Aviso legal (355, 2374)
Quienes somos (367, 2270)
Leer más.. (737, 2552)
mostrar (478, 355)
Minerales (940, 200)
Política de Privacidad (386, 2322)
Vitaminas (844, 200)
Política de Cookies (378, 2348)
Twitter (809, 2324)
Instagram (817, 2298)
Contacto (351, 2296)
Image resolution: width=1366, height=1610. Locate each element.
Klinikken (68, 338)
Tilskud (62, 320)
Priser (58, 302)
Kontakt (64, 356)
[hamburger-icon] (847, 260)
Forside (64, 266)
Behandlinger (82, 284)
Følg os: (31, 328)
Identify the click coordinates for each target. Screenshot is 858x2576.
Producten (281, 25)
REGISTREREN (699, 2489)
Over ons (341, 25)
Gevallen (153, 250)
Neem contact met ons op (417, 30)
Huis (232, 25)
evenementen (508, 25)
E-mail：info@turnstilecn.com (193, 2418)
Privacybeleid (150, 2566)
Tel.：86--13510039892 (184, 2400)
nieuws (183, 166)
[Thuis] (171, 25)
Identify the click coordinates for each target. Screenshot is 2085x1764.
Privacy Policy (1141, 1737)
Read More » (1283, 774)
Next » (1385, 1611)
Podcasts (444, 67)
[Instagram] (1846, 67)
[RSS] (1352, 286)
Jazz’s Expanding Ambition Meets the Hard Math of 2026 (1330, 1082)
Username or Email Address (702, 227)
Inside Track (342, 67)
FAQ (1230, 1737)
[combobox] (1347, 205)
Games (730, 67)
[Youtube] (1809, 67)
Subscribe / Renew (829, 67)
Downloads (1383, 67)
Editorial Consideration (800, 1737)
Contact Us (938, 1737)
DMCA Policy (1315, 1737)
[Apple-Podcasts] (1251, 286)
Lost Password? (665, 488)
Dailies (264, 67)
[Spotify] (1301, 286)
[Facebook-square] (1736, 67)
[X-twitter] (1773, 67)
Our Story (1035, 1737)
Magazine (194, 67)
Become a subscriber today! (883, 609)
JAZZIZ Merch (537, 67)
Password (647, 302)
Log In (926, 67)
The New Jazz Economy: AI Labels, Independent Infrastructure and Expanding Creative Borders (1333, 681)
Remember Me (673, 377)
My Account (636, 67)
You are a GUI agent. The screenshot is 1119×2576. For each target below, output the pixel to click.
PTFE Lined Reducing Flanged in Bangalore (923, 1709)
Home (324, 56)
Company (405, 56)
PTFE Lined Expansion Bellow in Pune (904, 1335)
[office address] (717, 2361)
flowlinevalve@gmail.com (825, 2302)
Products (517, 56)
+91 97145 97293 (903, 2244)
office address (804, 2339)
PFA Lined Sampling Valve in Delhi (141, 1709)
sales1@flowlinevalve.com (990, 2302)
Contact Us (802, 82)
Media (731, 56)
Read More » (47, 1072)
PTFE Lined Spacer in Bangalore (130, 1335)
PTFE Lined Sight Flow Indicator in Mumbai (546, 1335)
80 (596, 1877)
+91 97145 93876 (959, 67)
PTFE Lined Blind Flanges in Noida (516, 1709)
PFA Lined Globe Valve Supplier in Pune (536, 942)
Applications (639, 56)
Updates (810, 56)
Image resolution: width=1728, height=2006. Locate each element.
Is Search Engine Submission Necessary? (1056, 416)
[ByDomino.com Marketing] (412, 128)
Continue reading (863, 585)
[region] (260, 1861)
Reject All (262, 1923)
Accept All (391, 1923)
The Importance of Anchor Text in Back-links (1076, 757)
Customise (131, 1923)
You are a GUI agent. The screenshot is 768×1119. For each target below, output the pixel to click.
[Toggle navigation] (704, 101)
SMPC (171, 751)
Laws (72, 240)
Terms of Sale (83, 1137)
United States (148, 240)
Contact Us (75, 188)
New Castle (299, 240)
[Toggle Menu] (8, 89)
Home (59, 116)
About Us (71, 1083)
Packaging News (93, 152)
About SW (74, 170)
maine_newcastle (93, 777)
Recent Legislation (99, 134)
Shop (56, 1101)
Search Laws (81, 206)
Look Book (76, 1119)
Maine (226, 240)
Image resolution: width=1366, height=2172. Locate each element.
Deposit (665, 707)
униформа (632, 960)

============

Copy the listing exactly as it stands.

Aviso legal (355, 2374)
Quienes somos (367, 2270)
Leer más.. (737, 2552)
mostrar (478, 355)
Minerales (940, 200)
Política de Privacidad (386, 2322)
Vitaminas (844, 200)
Política de Cookies (378, 2348)
Twitter (809, 2324)
Instagram (817, 2298)
Contacto (351, 2296)
Image resolution: width=1366, height=1610. Locate each element.
Klinikken (68, 338)
Tilskud (62, 320)
Priser (58, 302)
Kontakt (64, 356)
[hamburger-icon] (847, 260)
Forside (64, 266)
Behandlinger (82, 284)
Følg os: (31, 328)
Identify the click coordinates for each target. Screenshot is 858x2576.
Producten (281, 25)
REGISTREREN (699, 2489)
Over ons (341, 25)
Gevallen (153, 250)
Neem contact met ons op (417, 30)
Huis (232, 25)
evenementen (508, 25)
E-mail：info@turnstilecn.com (193, 2418)
Privacybeleid (150, 2566)
Tel.：86--13510039892 (184, 2400)
nieuws (183, 166)
[Thuis] (171, 25)
Identify the click coordinates for each target. Screenshot is 2085x1764.
Privacy Policy (1141, 1737)
Read More » (1283, 774)
Next » (1385, 1611)
Podcasts (444, 67)
[Instagram] (1846, 67)
[RSS] (1352, 286)
Jazz’s Expanding Ambition Meets the Hard Math of 2026 (1330, 1082)
Username or Email Address (702, 227)
Inside Track (342, 67)
FAQ (1230, 1737)
[combobox] (1347, 205)
Games (730, 67)
[Youtube] (1809, 67)
Subscribe / Renew (829, 67)
Downloads (1383, 67)
Editorial Consideration (800, 1737)
Contact Us (938, 1737)
DMCA Policy (1315, 1737)
[Apple-Podcasts] (1251, 286)
Lost Password? (665, 488)
Dailies (264, 67)
[Spotify] (1301, 286)
[Facebook-square] (1736, 67)
[X-twitter] (1773, 67)
Our Story (1035, 1737)
Magazine (194, 67)
Become a subscriber today! (883, 609)
JAZZIZ Merch (537, 67)
Password (647, 302)
Log In (926, 67)
The New Jazz Economy: AI Labels, Independent Infrastructure and Expanding Creative Borders (1333, 681)
Remember Me (673, 377)
My Account (636, 67)
You are a GUI agent. The screenshot is 1119×2576. For each target below, output the pixel to click.
PTFE Lined Reducing Flanged in Bangalore (923, 1709)
Home (324, 56)
Company (405, 56)
PTFE Lined Expansion Bellow in Pune (904, 1335)
[office address] (717, 2361)
flowlinevalve@gmail.com (825, 2302)
Products (517, 56)
+91 97145 97293 (903, 2244)
office address (804, 2339)
PFA Lined Sampling Valve in Delhi (141, 1709)
sales1@flowlinevalve.com (990, 2302)
Contact Us (802, 82)
Media (731, 56)
Read More » (47, 1072)
PTFE Lined Spacer in Bangalore (130, 1335)
PTFE Lined Sight Flow Indicator in Mumbai (546, 1335)
80 (596, 1877)
+91 97145 93876 (959, 67)
PTFE Lined Blind Flanges in Noida (516, 1709)
PFA Lined Globe Valve Supplier in Pune (536, 942)
Applications (639, 56)
Updates (810, 56)
Image resolution: width=1728, height=2006. Locate each element.
Is Search Engine Submission Necessary? (1056, 416)
[ByDomino.com Marketing] (412, 128)
Continue reading (863, 585)
[region] (260, 1861)
Reject All (262, 1923)
Accept All (391, 1923)
The Importance of Anchor Text in Back-links (1076, 757)
Customise (131, 1923)
You are a GUI agent. The screenshot is 768×1119. For each target below, output the pixel to click.
[Toggle navigation] (704, 101)
SMPC (171, 751)
Laws (72, 240)
Terms of Sale (83, 1137)
United States (148, 240)
Contact Us (75, 188)
New Castle (299, 240)
[Toggle Menu] (8, 89)
Home (59, 116)
About Us (71, 1083)
Packaging News (93, 152)
About SW (74, 170)
maine_newcastle (93, 777)
Recent Legislation (99, 134)
Shop (56, 1101)
Search Laws (81, 206)
Look Book (76, 1119)
Maine (226, 240)
Image resolution: width=1366, height=2172. Locate each element.
Deposit (665, 707)
униформа (632, 960)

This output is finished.